*Énoncé*. Prolongez la préface sur les nouveaux avatars du roman policier en reprenant juste après sa dernière phrase.

![Les Nouveaux Avatars du roman policier - Préface](https://classiques-garnier.com/images/Vignette/KfiMS01b.png)
Préface Noir, impair et passe…
- Type de publication : Article de collectif
- Collectif : Les Nouveaux Avatars du roman policier
- Auteur : Casta (Isabelle Rachel)
- Pages : 7 à 12
- Collection : Rencontres, n° 529
- Série : Littérature des xxe et xxie siècles, n° 41
Article de collectif : 1/17 Suivant
Préface
Noir, impair et passe…
Rien n’est plus édifiant qu’une hypothèse qui s’écroule.
Carlo Ginzburg, Signes, traces, pistes. Racines d’un paradigme de l’indice.
En matière de critique policière, le terme de « nouveau » – ici attaché au substantif avatar – suscite toujours un léger vacillement herméneutique ; en effet, le polar peut-il ontologiquement être « nouveau » en quoi que ce soit, alors que dès 1927 il trucide son propre code en faisant du narrateur « first person » l’assassin… de Roger Ackroyd (Le Meurtre de Roger Ackroyd, Agatha Christie) ? On se souvient peut-être de l’anecdote racontée par Jacques Attali, interrogé sur son propre roman policier : « Deux rabbins discutent pour savoir pourquoi il est écrit dans “L’Ecclésiaste”, “Rien de nouveau sous le soleil”. L’un dit : “C’est impossible. Nous les juifs, nous sommes le peuple de l’innovation, du progrès”. L’autre répond : “Tu n’as rien compris. Il n’y a rien de nouveau sous le soleil, car le nouveau est au-dessus du soleil” » (Forestier, 2017, p. 83). Comme tout s’éclaire alors !
Pas d’orchidée pour… personne
En fait, plus que de renouvellement, le présent ouvrage dirigé par Kamel Feki et Moez Lahmédi témoigne de l’accroissement, de la capillarisation par le novum collectif, des attentes et des sujets sociétaux, en dépassant par exemple l’immédiateté anglo-saxonne que, par réflexe, nous 8assignons souvent au régime policier. En effet, les textes fonctionnent en rhizomes plus qu’en ajouts – ce qui est le propre de l’avatar, comme en témoigne assez son origine étymologique1 ; l’exemple du polar féministe le démontre aisément : les femmes ont toujours écrit des romans policiers, bien-entendu ! mais c’est désormais le casting qui change et se charge en « badass » et en « tough girl » de toute obédience, comme le signale la contributrice Caroline Granier (2018, p. 21), à propos d’une autre auteure du présent volume : « Comme le résume la chercheuse féministe Nicole Décuré : “Le concept d’empowerment, fréquemment utilisé par les Américaines à l’heure actuelle, c’est-à-dire, donner, rendre aux femmes du pouvoir sur leur propre vie, trouve tout son sens dans le polar féministe”. Alors, avis à celles et à ceux qui voudraient sortir des sentiers (re)battus de la littérature noire : un autre polar est possible, et il existe déjà ! ».
Cet accroissement « genré » des corpora signe en tous cas, pour Mathieu Letourneux (2017, p. 7), la vocation universaliste de l’archidiégèse policière : « la dynamique du récit criminel en fait un genre médiatique en prise avec son monde. Il en conserve cette marque, sous ses différentes incarnations (mystère urbain, “sensation fiction”, roman judiciaire, roman policier, “whodonit”, roman noir, polar, néo-polar, neo-noir…) ».

*Extrait de données*.
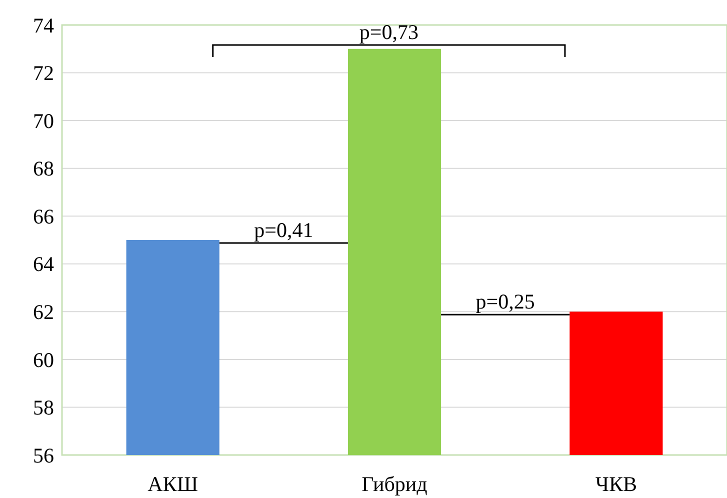 The image size is (727, 498). I want to click on annotation: p=0,25, so click(506, 302).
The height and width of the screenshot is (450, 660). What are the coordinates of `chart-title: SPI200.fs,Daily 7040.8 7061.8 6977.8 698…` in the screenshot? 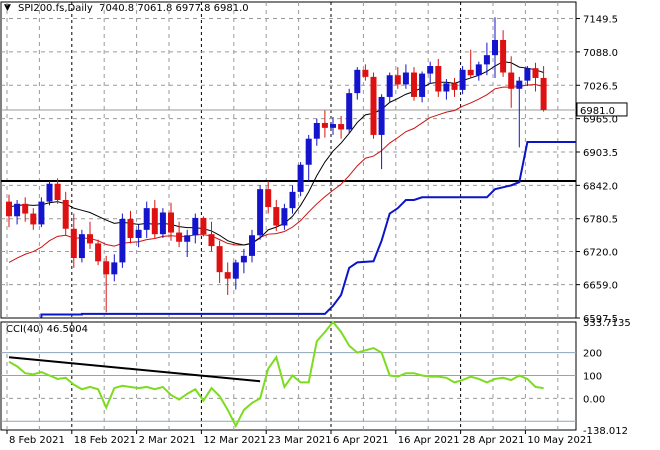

*Résultat de l'exercice*.
L’un des atouts majeurs de ces Nouveaux avatars… réside aussi dans la meilleure prise en compte des littératures italiennes et hispanophones, africaines, indiennes, ethniques – écosystème culturel jadis minoré, et qui se déploie ici sous les termes bienvenus de « ethnopolar », « anthropolar », etc. ; signalons à cet égard qu’un ancien numéro de la revue 813 (2020, p. 7) se consacre également à ce domaine « criminophore », en zoomant sur des auteurs et autrices encore peu connus du public français : Leonardo Padura, Alicia Giménez-Bartlett, Cristina Fallaras, Francisco Gonzàles Ledesma, Dolorès Redondo ou encore Carlos Zanon et Victor Del Árbol.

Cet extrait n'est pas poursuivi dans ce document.